In the early 1990s, Elizabeth Wiegand found herself in France at Anne Willan's legendary LaVarenne Cooking School.
Wiegand, a Raleigh native, spent a week learning how to cook French foods and reveling in the Burgundy region's ingredients.
While watching someone make crème anglaise, Wiegand realized that it was nothing more than boiled custard, a staple of her North Carolina upbringing.
Wiegand says she had an epiphany that the foods and cooking traditions of her home state should be venerated as much as French food.
"I made a vow to try to celebrate North Carolina foods," Wiegand says.
Wiegand, who had been working as a freelance food and travel writer, started pitching a food lover's guide to North Carolina. Her publisher suggested breaking the topic down. Her first book, "The Outer Banks Cookbook," came out a couple of years ago.
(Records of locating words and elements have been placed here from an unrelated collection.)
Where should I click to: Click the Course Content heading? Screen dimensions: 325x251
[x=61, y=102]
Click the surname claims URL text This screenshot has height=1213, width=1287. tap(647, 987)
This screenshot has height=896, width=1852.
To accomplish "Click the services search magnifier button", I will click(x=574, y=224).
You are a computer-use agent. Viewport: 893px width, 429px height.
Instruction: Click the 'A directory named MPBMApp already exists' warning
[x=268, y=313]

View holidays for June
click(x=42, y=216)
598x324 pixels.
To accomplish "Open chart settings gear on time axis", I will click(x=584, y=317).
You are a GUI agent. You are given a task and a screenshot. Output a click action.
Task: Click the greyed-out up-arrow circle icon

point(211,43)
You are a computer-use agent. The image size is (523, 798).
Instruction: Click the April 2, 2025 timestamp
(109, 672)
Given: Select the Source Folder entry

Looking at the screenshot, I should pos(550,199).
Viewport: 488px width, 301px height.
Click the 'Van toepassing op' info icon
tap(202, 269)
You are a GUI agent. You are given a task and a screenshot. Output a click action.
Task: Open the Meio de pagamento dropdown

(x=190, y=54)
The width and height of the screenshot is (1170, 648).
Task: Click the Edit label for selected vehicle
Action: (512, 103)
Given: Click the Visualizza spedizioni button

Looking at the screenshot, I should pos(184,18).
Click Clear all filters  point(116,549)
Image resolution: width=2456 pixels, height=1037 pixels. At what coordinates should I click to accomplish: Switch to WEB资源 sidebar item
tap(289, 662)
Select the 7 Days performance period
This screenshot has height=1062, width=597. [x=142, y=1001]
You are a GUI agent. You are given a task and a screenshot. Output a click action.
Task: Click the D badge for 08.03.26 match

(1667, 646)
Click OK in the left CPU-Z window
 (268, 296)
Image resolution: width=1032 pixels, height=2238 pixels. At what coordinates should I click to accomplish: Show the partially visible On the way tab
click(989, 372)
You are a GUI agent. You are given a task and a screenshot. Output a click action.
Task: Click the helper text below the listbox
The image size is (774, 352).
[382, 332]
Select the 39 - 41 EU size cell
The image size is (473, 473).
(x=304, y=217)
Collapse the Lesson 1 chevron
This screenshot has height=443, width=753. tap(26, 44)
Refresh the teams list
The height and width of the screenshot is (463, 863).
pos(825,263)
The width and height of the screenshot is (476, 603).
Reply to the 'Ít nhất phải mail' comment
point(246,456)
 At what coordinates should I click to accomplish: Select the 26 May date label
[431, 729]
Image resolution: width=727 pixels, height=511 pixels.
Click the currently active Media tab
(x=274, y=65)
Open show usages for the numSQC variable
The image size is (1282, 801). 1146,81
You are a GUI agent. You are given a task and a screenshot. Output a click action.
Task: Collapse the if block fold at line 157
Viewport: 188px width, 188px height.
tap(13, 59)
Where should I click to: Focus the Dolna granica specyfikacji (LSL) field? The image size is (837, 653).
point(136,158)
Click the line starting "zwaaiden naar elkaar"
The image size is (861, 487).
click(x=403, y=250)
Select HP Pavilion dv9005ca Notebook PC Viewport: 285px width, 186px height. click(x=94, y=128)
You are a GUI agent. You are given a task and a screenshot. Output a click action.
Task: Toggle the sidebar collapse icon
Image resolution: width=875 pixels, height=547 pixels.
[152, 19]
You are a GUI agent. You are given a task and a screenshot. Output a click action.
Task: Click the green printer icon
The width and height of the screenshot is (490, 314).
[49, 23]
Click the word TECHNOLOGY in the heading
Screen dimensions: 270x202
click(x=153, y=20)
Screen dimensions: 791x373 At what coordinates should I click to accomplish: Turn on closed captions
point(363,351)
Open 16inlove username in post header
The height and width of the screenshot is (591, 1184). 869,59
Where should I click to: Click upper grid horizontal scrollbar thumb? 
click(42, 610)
Her latest book explores the cooking traditions of the mountains: "The New Blue Ridge Cookbook: Authentic Recipes from Virginia's Highlands to North Carolina's Mountains."
She will be signing books Friday at Raleigh's Quail Ridge Books.
The cookbook has recipes from down-home to fancy from chefs in restaurants now populating the area. The book is filled with stories about ingredients, such as ramps, black walnuts and Southern maple syrup, or about producers, such as the Sunburst Trout Company or Alan Muskat, aka The Mushroom Man, who leads fungi-foraging excursions.
While researching this cookbook, Wiegand says, she was surprised to learn there is a stronger, earlier farm-to-table tradition in the mountains than in the Triangle. As one farmer told her about the isolated communities with few fast food restaurants, the mountain areas never got away from the slow food movement.